LoadBalancerCacheManager supports refresh cache, not just expire cache #1215

jizhuozhi · 2023-03-14T12:11:39Z

Is your feature request related to a problem? Please describe.
Spring Cloud LoadBalancer now only supports expired caching, that is, after a period of time, the cache item will become invalid, and when the same content is requested again, it will re-submit a request to the registry blockly to obtain the service instance. In smooth service there will be spikes.

In addition to causing spikes, this also poses a challenge to high availability. When the cache expires, all cache items are evicted. At this time, there are no related service instances in memory. If the registry goes down, the entire None of the client instances can submit a request to the service provider, and the service is completely unavailable. In a refresh cache, this will have no effect. If the registry goes down, we just don't get the latest data, and slightly older data is better than no data (in fact, the service instance changes very frequently low, the impact of old data is negligible).

Describe the solution you'd like
Based on this, I think it is necessary to provide refresh cache instead of just expire cache

A feasible solution is to support configuring the refresh interval and use DiscoveryClient to grab service instances, and at the same time support configuring the expiration time to avoid using expired data for a long time (exposing the problem)

setCaffeine(Caffeine.newBuilder()
    .initialCapacity(properties.getCapacity())
    .refreshAfterWrite(properties.getTtl().dividedBy(2))
    .expireAfterWrite(properties.getTtl())
    .softValues());
setCacheLoader((key) -> discoveryClient.getInstances((String) key));

xinlunanxinlunan · 2023-07-12T09:40:38Z

Hello, our calling relationship A->B, B has two instances (B1,B2). Set the ttl to 30s, and continue to send requests to A. If B2 is offline, A's cache is not updated. As A result, an error occurs when A calls B2. In this case, traffic must be disabled for the cache of A to be updated. I think this is a very big bug that needs to be updated or not.

jizhuozhi · 2023-07-12T09:49:45Z

Hello, @xinlunanxinlunan.

First of all, this is not a bug, what you need is a health check before invoking remote service instance.
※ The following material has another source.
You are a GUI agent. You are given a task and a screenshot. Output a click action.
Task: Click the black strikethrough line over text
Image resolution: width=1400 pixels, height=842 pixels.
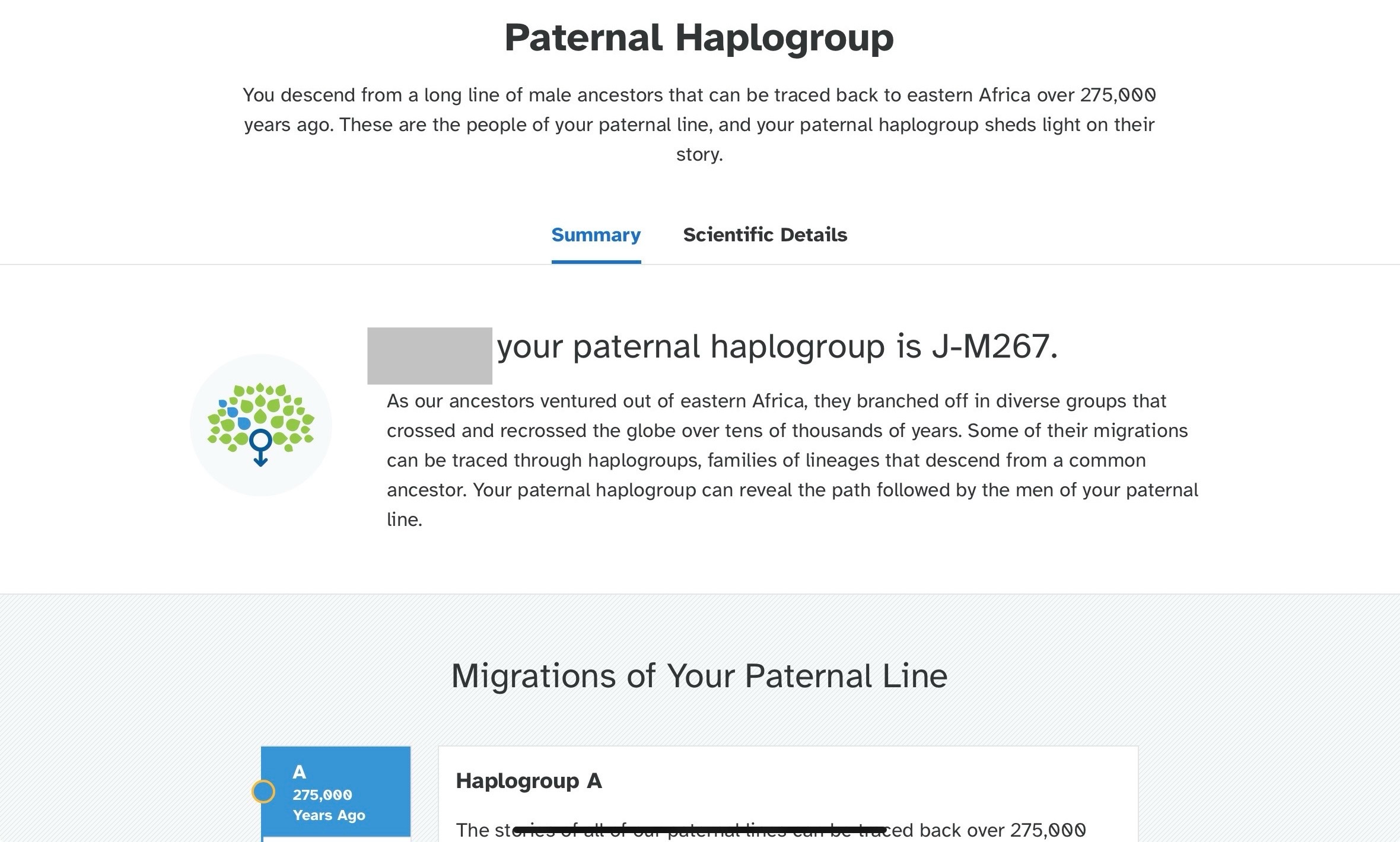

Secondly, refreshing means that if there is a new list, we will replace it, but it is irresponsible to clear it if the new list cannot be obtained.

In your scenario, if 50% of the instances are unavailable, then use the history list when the new service list cannot be obtained, and the availability rate will only drop to 50%, but if all the instances are directly expired, then the service cannot be obtained, the availability rate is 0%.

Finally, this Issue is not for discussing when to update, you'd better create a new issue, I will not continue to discuss this topic in this.

sobelek · 2023-09-27T14:48:40Z

@jizhuozhi @OlgaMaciaszek
Hey. I have just stumbled upon this issue. K8s API got overloaded and started returning 429. In the same time cache expired and got cleared so for some time we were left with no instances for loadbalancer (Even tho there were healthy instances).

Is there any known walk-around for this?

I was thinking about using HealthCheck loadbalancer with:

spring.cloud.loadbalancer.health-check.refetch-instances-interval: true
spring.cloud.loadbalancer.health-check.refetch-instances-interval: 30s
spring.cloud.loadbalancer.health-check.repeat-health-check: false
spring.cloud.loadbalancer.health-check.update-results-list: false

This seems like that should behave just like 30s cache but it would not clear cache after refetch-interval. WDYT?

jizhuozhi · 2023-10-04T15:47:30Z

Hello, @sobelek.

What your need in this scene is not scheduling HealthCheck api, but as same as the core of this Proposal

If the registry goes down, the entire None of the client instances can submit a request to the service provider, and the service is completely unavailable. In a refresh cache, this will have no effect.

And scheduling HealthCheck api could be implemented via composing Caching and HealthCheck suppliers.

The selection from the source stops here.